(Records from a data source)
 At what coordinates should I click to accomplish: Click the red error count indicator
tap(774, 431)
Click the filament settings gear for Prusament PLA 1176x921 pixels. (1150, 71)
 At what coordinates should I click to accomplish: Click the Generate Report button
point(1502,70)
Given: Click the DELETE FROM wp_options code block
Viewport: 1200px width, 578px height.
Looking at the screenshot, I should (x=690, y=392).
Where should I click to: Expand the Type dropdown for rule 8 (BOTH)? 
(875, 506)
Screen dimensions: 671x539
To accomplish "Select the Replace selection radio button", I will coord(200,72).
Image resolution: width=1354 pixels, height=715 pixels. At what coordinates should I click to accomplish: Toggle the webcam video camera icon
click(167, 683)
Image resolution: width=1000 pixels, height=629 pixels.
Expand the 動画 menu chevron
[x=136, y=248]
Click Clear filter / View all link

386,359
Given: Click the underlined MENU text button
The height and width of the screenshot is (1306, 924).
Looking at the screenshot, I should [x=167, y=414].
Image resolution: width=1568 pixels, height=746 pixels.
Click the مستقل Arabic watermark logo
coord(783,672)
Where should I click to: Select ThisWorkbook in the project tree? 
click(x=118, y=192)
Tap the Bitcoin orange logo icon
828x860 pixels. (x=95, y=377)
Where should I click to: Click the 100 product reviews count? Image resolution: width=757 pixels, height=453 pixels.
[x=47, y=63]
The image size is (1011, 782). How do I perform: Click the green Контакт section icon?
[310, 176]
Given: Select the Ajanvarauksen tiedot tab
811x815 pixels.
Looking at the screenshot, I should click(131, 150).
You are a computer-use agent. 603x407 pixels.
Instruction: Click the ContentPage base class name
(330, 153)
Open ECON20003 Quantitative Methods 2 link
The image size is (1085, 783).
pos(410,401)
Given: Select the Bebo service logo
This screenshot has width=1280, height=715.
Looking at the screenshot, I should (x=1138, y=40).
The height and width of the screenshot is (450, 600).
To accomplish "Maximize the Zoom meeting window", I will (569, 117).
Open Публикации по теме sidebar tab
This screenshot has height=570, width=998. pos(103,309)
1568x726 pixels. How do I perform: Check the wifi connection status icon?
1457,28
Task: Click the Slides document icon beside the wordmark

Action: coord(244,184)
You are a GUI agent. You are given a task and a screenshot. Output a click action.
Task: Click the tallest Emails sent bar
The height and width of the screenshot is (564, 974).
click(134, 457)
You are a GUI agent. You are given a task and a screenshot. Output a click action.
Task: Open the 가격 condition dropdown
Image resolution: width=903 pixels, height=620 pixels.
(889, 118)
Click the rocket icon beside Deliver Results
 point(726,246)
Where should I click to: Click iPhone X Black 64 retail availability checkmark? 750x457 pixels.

• Exercise goal: Transcribe, word for word, every line from the one containing "Open ECON20003 Quantitative Methods 2 link" through the final line of the entries, and nothing else.

• Expected answer:
Open ECON20003 Quantitative Methods 2 link
The image size is (1085, 783).
pos(410,401)
Given: Select the Bebo service logo
This screenshot has width=1280, height=715.
Looking at the screenshot, I should (x=1138, y=40).
The height and width of the screenshot is (450, 600).
To accomplish "Maximize the Zoom meeting window", I will (569, 117).
Open Публикации по теме sidebar tab
This screenshot has height=570, width=998. pos(103,309)
1568x726 pixels. How do I perform: Check the wifi connection status icon?
1457,28
Task: Click the Slides document icon beside the wordmark

Action: coord(244,184)
You are a GUI agent. You are given a task and a screenshot. Output a click action.
Task: Click the tallest Emails sent bar
The height and width of the screenshot is (564, 974).
click(134, 457)
You are a GUI agent. You are given a task and a screenshot. Output a click action.
Task: Open the 가격 condition dropdown
Image resolution: width=903 pixels, height=620 pixels.
(889, 118)
Click the rocket icon beside Deliver Results
 point(726,246)
Where should I click to: Click iPhone X Black 64 retail availability checkmark? 750x457 pixels.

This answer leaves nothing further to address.